Our opinion is that there is a need to have an experiment that could then scale once we create the approach. Digital enablement and allowing us to create educational pathways for this population are vital to our approach.  So, someone comes in, takes a digital assessment, receives an SNHU digital badge (issued by the University), with some aspects of earning college credit, and more importantly, connecting them to employment.

Jamai:  I believe the grant goes through 2020, and in our experience, it does take time.  It is good to see this funding afford you the time to prove out the work. And, as you know, I+E believes strongly in assessment, so we are glad to see this integrated into your approach!

So, looking at 2030, what do you really believe higher ed will look like?

Brian: First, I think we have to layer in some of our assumptions for the future. I think one important thing to point out is an “ambiguous world for us”—“a Google-type world,” i.e., a volatile, changing world for higher education. A real trend we have observed is a growing public distrust in higher ed institutions, thus, a distrust in the value of higher education. I do not think degrees are going away anytime soon, but I do believe non-degreed credentials, alternative credentials, and such will continue to add to the equation of what will be critical in determining the ultimate values for the future of higher ed. And, when we continue to think about that “Google-type” world, our own strategic plan must be adaptable. We have to get comfortable with all of this as a higher ed institution.

I also think some things are pretty certain. Technology, machine learning, blockchain based enabled systems are going to continue to be the norm. The way we operationalize will be built around this technology. We have previously referred to terms around sector demographics, and the segmentation of the market will be different than in the past. Our students will not identify by our so-called demographic sectors of before with labels like K-12, adult learner, and other traditional terms. This will really impact our marketing, branding, and design to reach more learners. They will personally identify with their own futures.

Jamai: How much are you working directly B2B—direct with employers?

Brian: Our Workforce Partnerships programs supports most of our direct work with employers and we work with many employers to ensure our students are connected to both the learning and employment outcomes we want to achieve.

Jamai: So, it appears foundations are just now starting to get more serious about this need for assessment (as your Google.org grant is). What is your analogy around the assessment of learning vs. assessment of work readiness?

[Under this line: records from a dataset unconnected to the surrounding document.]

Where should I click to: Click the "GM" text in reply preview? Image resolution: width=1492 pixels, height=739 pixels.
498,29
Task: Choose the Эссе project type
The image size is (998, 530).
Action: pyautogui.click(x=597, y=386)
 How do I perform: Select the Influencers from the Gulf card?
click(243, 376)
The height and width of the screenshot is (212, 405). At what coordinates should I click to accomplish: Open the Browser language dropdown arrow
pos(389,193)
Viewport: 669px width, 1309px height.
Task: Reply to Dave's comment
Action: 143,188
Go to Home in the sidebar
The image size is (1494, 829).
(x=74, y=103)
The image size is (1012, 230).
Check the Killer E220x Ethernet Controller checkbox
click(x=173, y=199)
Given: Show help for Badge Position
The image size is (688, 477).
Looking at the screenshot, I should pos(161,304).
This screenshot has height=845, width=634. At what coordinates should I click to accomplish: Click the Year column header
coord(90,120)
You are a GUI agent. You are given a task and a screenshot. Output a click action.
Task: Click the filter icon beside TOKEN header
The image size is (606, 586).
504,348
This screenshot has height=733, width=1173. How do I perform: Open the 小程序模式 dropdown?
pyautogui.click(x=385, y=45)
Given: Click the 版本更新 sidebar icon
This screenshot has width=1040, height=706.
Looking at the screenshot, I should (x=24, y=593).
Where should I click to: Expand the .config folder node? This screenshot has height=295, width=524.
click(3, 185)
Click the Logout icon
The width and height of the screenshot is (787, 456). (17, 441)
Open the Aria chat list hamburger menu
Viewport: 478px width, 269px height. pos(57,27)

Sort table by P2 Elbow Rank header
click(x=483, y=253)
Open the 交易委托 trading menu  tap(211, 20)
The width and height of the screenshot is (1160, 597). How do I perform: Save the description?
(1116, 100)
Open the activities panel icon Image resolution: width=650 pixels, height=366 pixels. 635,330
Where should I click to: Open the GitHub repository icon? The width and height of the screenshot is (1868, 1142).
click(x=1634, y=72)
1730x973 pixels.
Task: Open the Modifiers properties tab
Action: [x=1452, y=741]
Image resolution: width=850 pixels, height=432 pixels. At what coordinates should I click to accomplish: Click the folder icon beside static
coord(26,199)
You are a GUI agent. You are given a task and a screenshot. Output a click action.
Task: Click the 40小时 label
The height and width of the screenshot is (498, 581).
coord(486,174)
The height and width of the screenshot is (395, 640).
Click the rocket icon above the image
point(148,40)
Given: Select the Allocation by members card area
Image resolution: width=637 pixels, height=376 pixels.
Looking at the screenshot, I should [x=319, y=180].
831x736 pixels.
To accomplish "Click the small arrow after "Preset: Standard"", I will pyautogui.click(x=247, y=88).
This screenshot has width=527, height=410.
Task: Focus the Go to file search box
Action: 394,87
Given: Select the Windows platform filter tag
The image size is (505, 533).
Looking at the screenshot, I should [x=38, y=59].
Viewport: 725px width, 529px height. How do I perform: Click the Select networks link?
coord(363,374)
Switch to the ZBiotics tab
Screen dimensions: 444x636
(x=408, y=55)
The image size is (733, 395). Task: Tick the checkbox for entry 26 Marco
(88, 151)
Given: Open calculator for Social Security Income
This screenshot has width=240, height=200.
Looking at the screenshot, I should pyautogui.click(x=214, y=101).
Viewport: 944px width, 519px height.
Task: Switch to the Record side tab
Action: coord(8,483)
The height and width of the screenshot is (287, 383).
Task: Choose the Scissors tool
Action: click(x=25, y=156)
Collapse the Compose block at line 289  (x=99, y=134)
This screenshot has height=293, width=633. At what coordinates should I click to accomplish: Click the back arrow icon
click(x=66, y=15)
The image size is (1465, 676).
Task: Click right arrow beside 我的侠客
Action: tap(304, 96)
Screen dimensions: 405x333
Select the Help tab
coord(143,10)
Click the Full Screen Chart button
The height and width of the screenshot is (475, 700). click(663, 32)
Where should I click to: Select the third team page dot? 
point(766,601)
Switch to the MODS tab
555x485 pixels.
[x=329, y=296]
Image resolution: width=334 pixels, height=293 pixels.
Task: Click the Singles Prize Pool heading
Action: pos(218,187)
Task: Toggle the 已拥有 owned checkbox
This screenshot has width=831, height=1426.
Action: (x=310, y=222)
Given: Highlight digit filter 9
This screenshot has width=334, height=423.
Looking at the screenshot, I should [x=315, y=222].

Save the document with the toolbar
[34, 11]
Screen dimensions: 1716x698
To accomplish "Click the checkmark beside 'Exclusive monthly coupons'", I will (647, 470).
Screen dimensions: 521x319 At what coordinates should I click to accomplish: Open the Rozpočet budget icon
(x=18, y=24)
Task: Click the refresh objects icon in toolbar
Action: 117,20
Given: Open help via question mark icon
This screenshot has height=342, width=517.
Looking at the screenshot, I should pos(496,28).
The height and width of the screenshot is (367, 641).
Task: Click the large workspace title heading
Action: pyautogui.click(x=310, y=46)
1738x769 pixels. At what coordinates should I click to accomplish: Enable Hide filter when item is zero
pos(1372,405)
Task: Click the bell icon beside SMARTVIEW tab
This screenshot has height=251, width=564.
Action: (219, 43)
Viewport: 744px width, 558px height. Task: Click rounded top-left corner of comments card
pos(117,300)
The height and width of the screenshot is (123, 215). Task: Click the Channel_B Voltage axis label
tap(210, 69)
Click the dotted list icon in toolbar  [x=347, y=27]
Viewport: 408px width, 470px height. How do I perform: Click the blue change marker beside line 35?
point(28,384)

Brian: Well, that is a little bit tricky. I would advocate for a broader term around assessment and perhaps sort it by 1) assessment of learning, 2) assessment for learning, and 3) assessment as learning. When you think about it this way, assessment is becoming more of a learning tool (assessment for learning), and then there is also employment diagnostic assessment. I think the most exciting one is assessment AS learning. Treating assessment as a way to broaden the learning experience. That’s really the beauty of an assessment. I imagine someone who has been shut out of the system, with very little formal education, probably hasn’t been told they were good at many things. So, a learner takes an assessment through SNHU, and low and behold, SNHU says to that learner “Congrats! You have the skill “critical thinking.” Now the learner feels great, knows that they have that skill, and that someone recognizes it. This assures a positive experience for the learner.

Jamai: I totally agree, Brian. This is the reason we are excited about the work you are doing.  SNHU is ensuring learners are “filtered in” and not filtered out.

Thank you for all you have done, and special congratulations for receiving the Social Tech Innovation Award at Close It 2018!